╭─ Input for this task
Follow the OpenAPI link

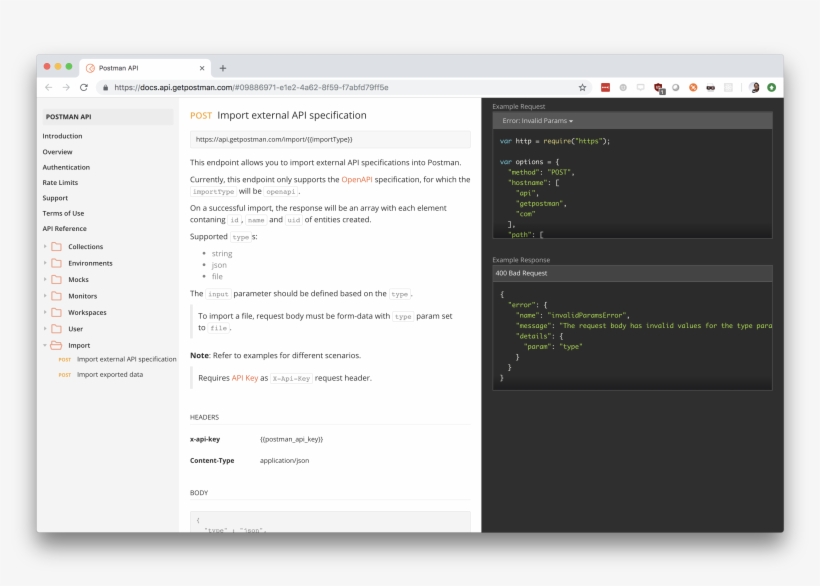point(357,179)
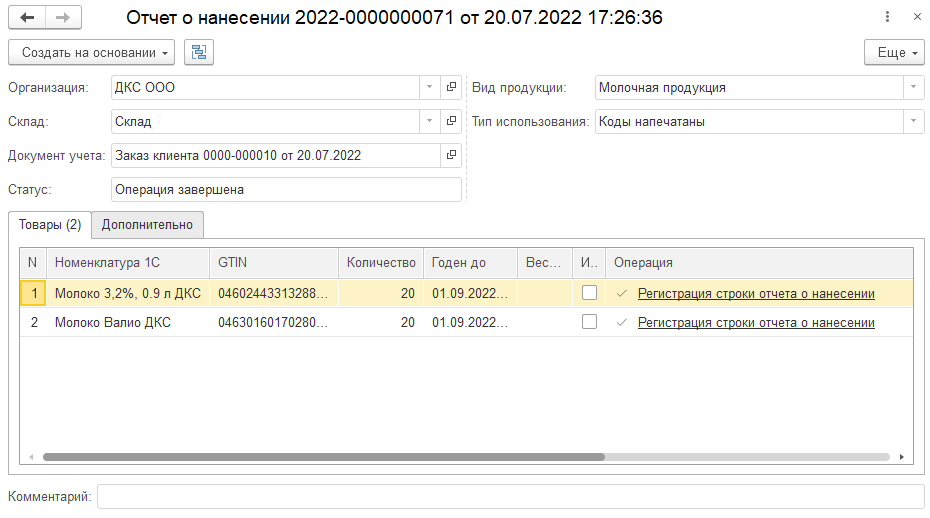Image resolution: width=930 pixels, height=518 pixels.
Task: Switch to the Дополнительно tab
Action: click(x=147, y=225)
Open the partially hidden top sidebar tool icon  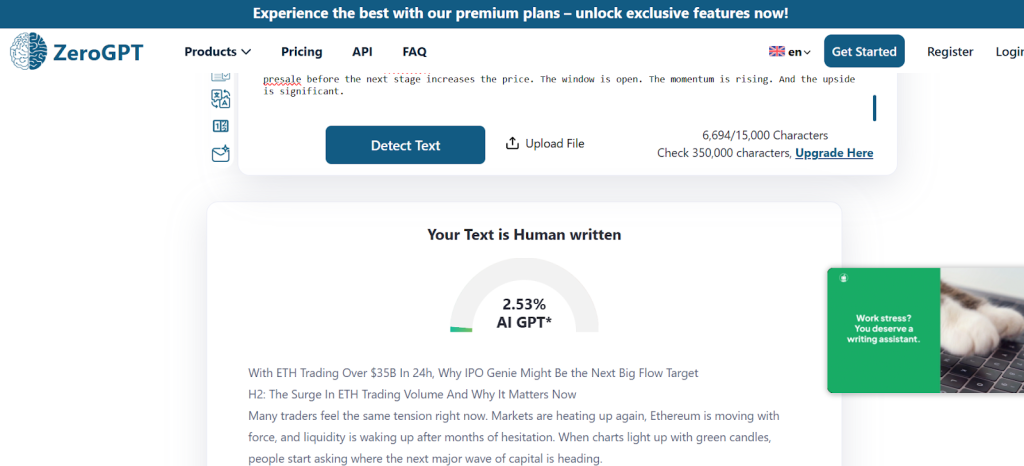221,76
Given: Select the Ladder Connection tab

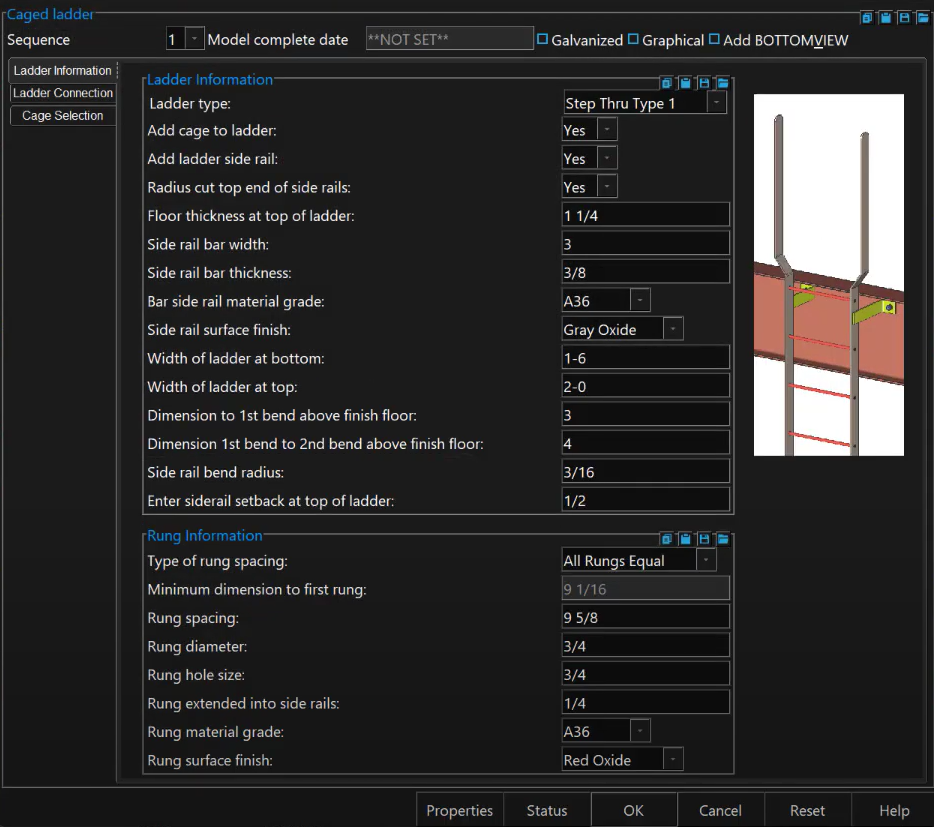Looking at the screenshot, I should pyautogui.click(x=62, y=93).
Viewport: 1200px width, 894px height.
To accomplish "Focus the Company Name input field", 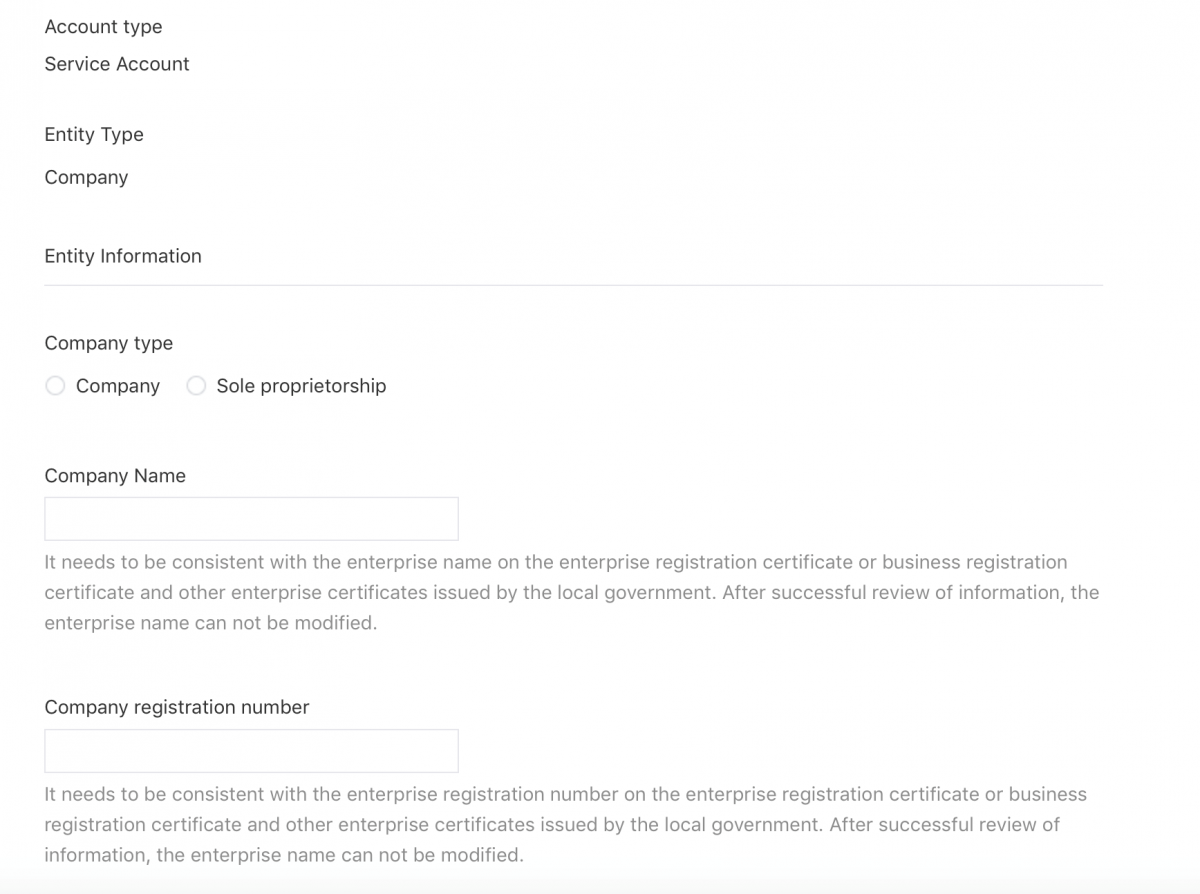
╰─
Leave out the pictures, and please output only the lines from the line that contains "Viewport: 1200px width, 894px height." through the end of the data, both ends included.

Viewport: 1200px width, 894px height.
To accomplish "Focus the Company Name input field", 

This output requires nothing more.